_Material for this task_
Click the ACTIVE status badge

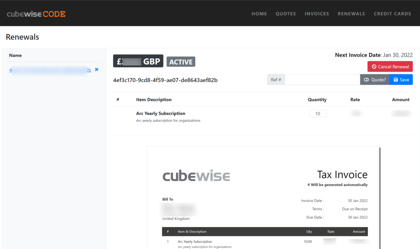coord(181,62)
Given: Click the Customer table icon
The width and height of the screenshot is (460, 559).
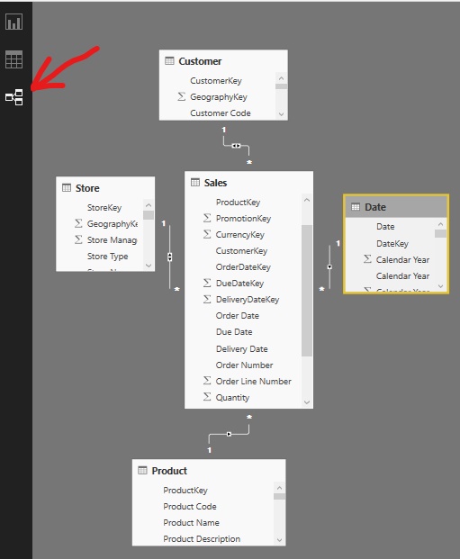Looking at the screenshot, I should tap(169, 61).
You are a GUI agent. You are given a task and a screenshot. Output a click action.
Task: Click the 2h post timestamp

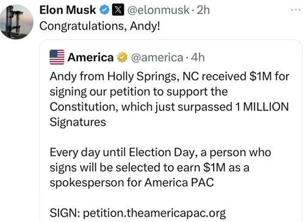point(203,10)
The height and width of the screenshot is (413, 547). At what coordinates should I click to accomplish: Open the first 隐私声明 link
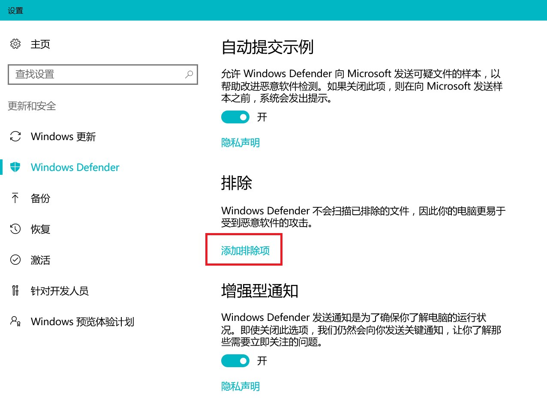pos(240,142)
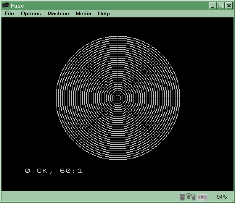Open the File menu
The width and height of the screenshot is (235, 203).
(9, 13)
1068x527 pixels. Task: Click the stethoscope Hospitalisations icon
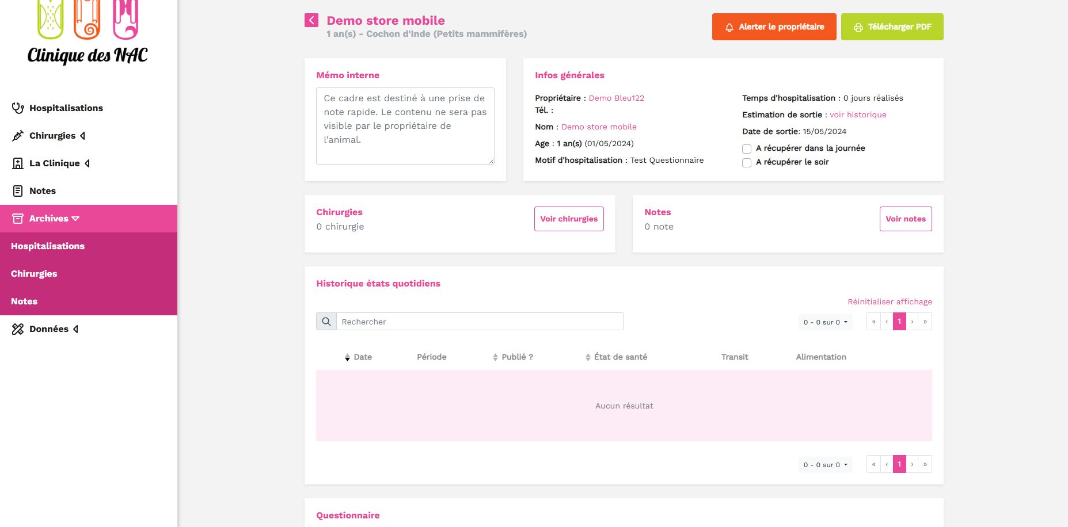pyautogui.click(x=18, y=108)
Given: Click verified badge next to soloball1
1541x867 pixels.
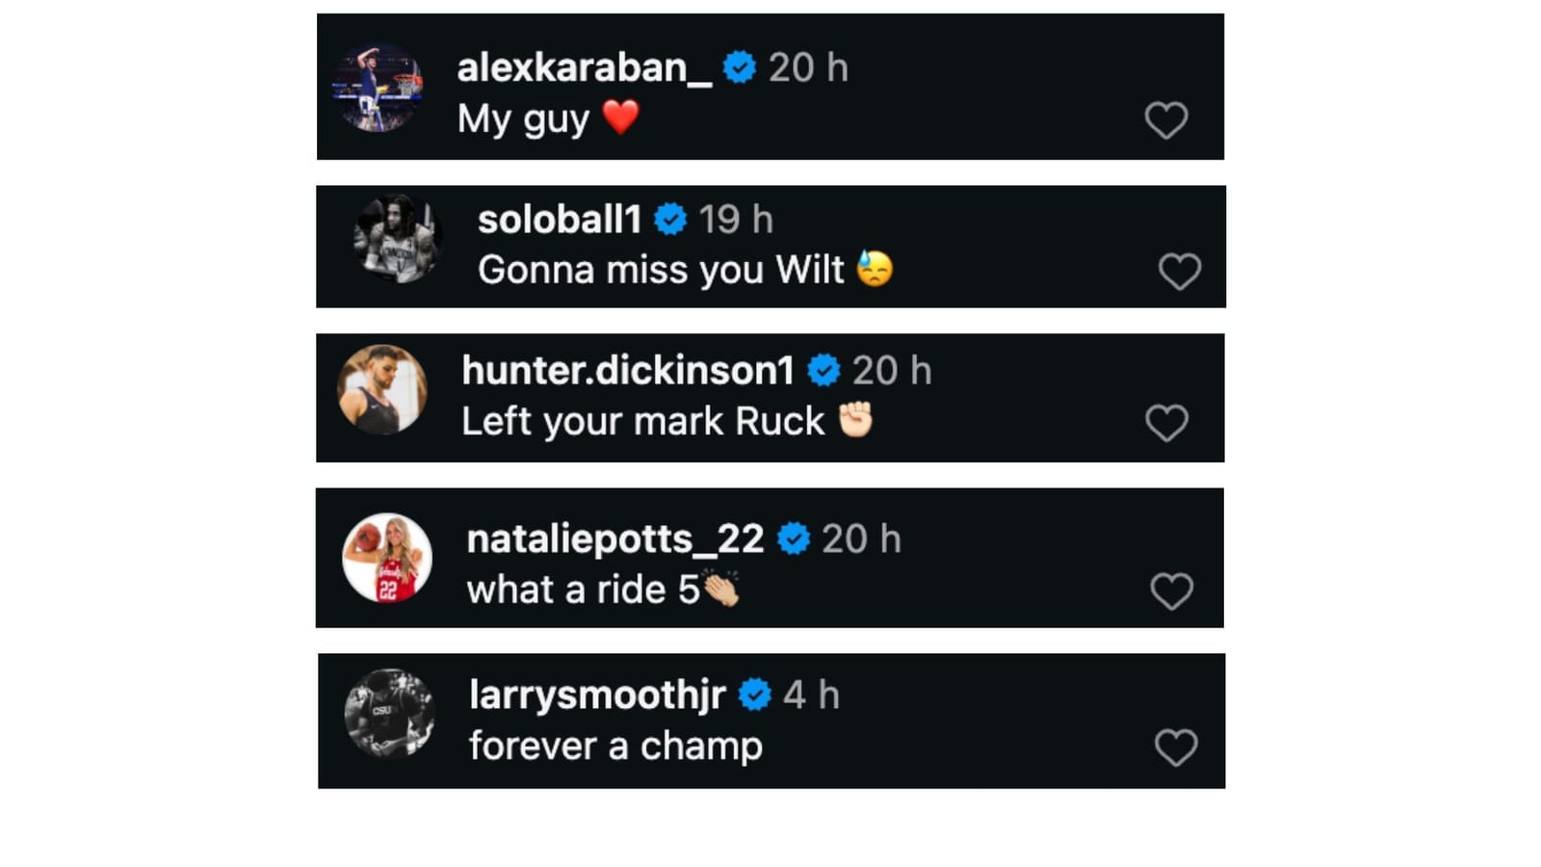Looking at the screenshot, I should click(x=670, y=220).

_Exercise prompt_
Give the complete material again, exactly as written. Do not include the pictures.

_Solution_
Click the ACTIVE status badge

coord(181,62)
Given: Click the Customer table icon
The width and height of the screenshot is (460, 559).
Looking at the screenshot, I should tap(169, 61).
You are a GUI agent. You are given a task and a screenshot. Output a click action.
Task: Click the 2h post timestamp

point(203,10)
The height and width of the screenshot is (413, 547). At what coordinates should I click to accomplish: Open the first 隐私声明 link
pos(240,142)
Open the File menu
The width and height of the screenshot is (235, 203).
(9, 13)
1068x527 pixels. Task: Click the stethoscope Hospitalisations icon
pyautogui.click(x=18, y=108)
Given: Click verified badge next to soloball1
1541x867 pixels.
Looking at the screenshot, I should click(x=670, y=220).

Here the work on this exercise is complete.